(Beginning of Information shown)
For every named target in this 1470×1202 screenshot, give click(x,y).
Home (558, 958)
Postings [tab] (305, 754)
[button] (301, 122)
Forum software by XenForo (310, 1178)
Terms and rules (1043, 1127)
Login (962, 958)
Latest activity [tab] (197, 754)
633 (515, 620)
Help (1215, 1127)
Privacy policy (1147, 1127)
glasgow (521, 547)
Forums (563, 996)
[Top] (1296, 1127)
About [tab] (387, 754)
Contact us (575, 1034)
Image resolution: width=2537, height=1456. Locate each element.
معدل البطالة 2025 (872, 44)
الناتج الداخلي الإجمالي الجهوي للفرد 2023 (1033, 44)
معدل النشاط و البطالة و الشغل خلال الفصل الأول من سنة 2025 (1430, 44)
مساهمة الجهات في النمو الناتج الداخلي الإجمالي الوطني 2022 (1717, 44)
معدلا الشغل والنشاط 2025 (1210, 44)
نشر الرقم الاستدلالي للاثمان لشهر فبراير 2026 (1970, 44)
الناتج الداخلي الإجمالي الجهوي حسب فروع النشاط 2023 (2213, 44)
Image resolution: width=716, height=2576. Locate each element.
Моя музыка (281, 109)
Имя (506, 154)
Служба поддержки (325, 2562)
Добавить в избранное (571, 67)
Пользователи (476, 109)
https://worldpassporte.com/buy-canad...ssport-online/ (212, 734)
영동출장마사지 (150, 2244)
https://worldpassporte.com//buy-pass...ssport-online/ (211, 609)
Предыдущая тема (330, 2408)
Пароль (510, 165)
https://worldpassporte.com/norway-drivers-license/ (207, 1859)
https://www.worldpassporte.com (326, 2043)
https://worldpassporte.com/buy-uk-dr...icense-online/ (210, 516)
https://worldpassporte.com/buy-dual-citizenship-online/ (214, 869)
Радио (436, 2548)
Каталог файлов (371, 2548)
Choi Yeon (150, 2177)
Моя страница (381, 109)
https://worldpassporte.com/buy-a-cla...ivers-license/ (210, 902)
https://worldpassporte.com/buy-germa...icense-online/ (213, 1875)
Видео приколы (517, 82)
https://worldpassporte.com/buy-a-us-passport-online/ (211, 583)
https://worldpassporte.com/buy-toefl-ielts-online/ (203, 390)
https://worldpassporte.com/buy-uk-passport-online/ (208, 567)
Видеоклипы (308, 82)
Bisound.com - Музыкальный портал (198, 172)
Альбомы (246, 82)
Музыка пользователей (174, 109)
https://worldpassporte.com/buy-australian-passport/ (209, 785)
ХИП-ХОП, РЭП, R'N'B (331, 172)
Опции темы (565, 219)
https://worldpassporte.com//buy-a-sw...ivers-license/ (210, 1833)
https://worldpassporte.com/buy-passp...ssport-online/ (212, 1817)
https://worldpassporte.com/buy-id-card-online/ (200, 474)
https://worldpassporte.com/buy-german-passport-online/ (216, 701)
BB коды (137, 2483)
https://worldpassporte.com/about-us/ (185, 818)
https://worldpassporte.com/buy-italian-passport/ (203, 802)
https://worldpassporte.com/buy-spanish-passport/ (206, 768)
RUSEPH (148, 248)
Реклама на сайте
(End of Information shown)
Directions: From the first line of the records above to the line that contains "Служба поддержки (325, 2562)", quote each line exactly.

Reply to the exercise:
For every named target in this 1470×1202 screenshot, give click(x,y).
Home (558, 958)
Postings [tab] (305, 754)
[button] (301, 122)
Forum software by XenForo (310, 1178)
Terms and rules (1043, 1127)
Login (962, 958)
Latest activity [tab] (197, 754)
633 (515, 620)
Help (1215, 1127)
Privacy policy (1147, 1127)
glasgow (521, 547)
Forums (563, 996)
[Top] (1296, 1127)
About [tab] (387, 754)
Contact us (575, 1034)
Image resolution: width=2537, height=1456. Locate each element.
معدل البطالة 2025 (872, 44)
الناتج الداخلي الإجمالي الجهوي للفرد 2023 (1033, 44)
معدل النشاط و البطالة و الشغل خلال الفصل الأول من سنة 2025 (1430, 44)
مساهمة الجهات في النمو الناتج الداخلي الإجمالي الوطني 2022 (1717, 44)
معدلا الشغل والنشاط 2025 (1210, 44)
نشر الرقم الاستدلالي للاثمان لشهر فبراير 2026 (1970, 44)
الناتج الداخلي الإجمالي الجهوي حسب فروع النشاط 2023 (2213, 44)
Image resolution: width=716, height=2576. Locate each element.
Моя музыка (281, 109)
Имя (506, 154)
Служба поддержки (325, 2562)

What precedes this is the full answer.